Exercise description:
Transcribe exactly the stretch of lines beginning at the one containing "600x450 pixels." and closing with the last line of the entries below. Omit images.

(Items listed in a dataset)
═══

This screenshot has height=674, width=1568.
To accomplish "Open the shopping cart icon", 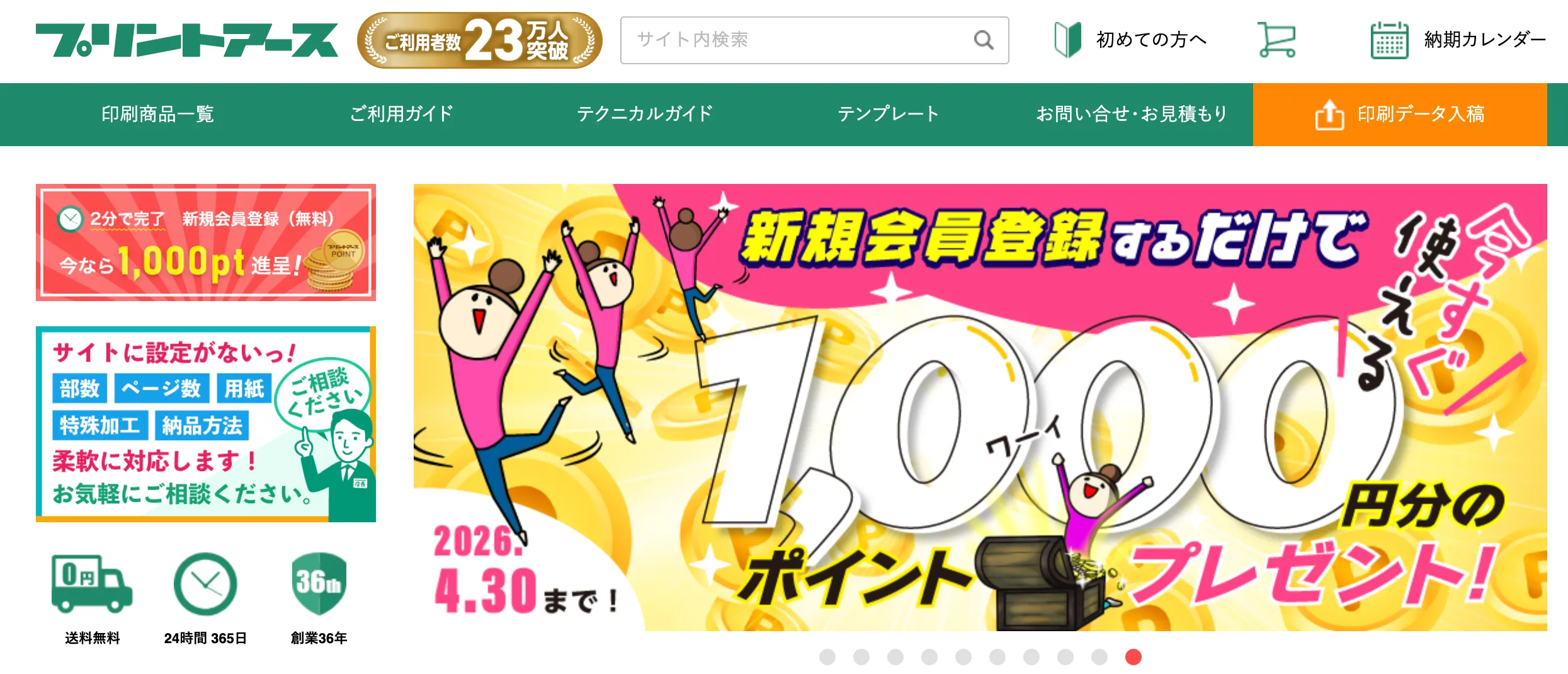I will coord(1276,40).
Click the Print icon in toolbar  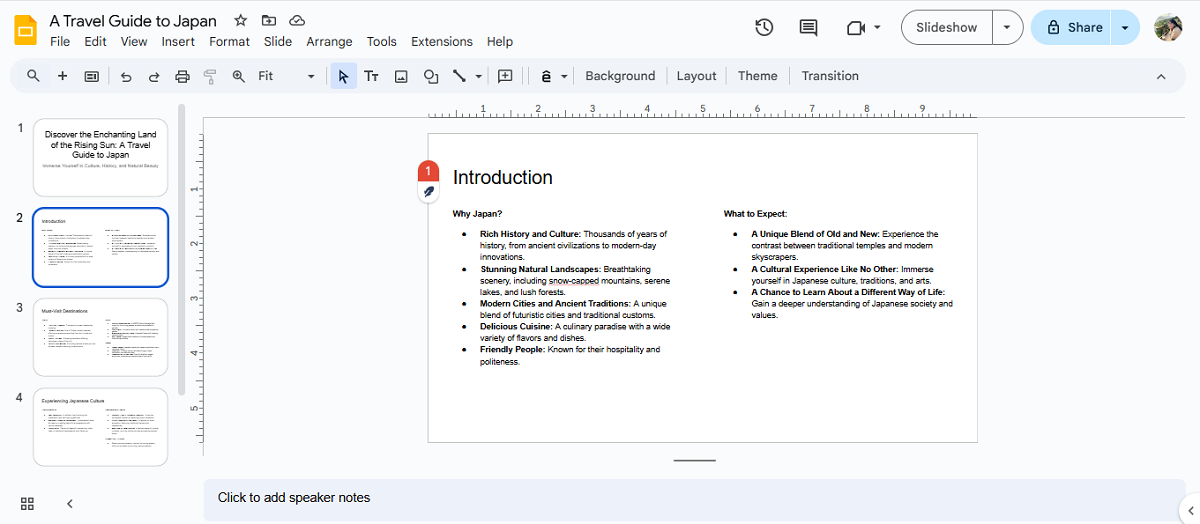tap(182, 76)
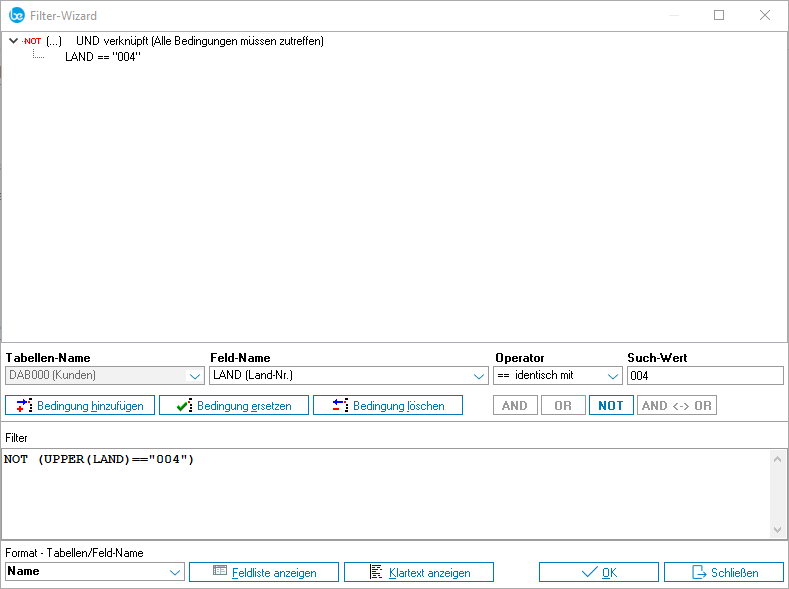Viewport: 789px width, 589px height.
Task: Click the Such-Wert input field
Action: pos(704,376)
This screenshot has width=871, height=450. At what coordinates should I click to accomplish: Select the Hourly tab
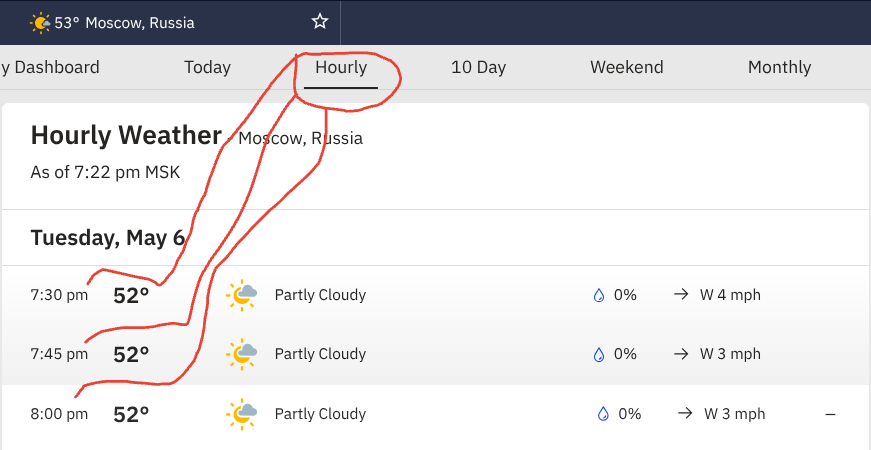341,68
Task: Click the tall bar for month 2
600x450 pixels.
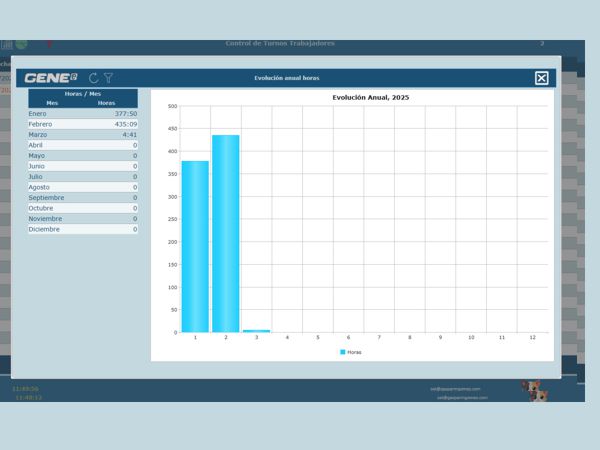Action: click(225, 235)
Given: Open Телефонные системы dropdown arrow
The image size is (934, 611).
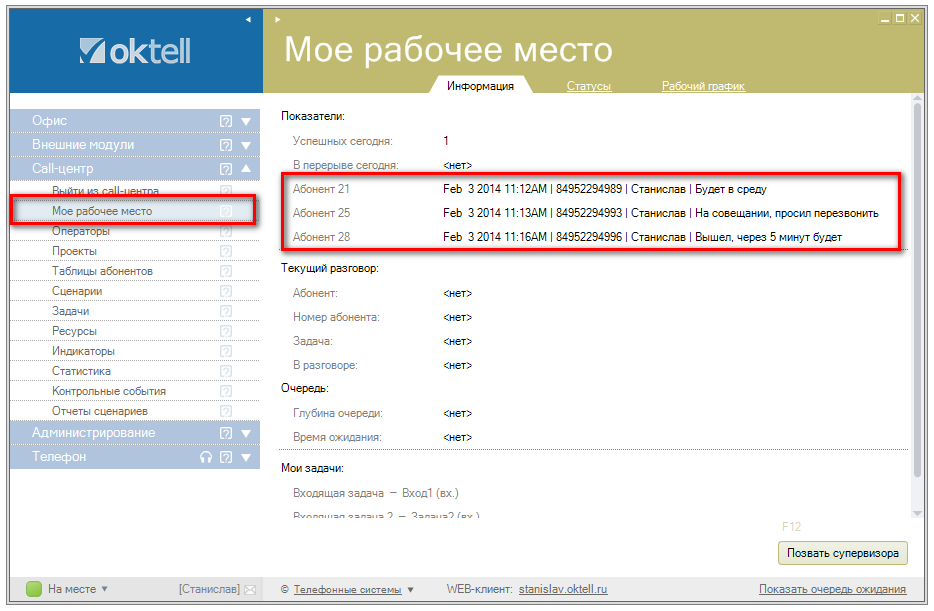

═══

Solution to this task:
600x450 pixels.
Action: click(225, 235)
Given: Open Телефонные системы dropdown arrow
The image size is (934, 611).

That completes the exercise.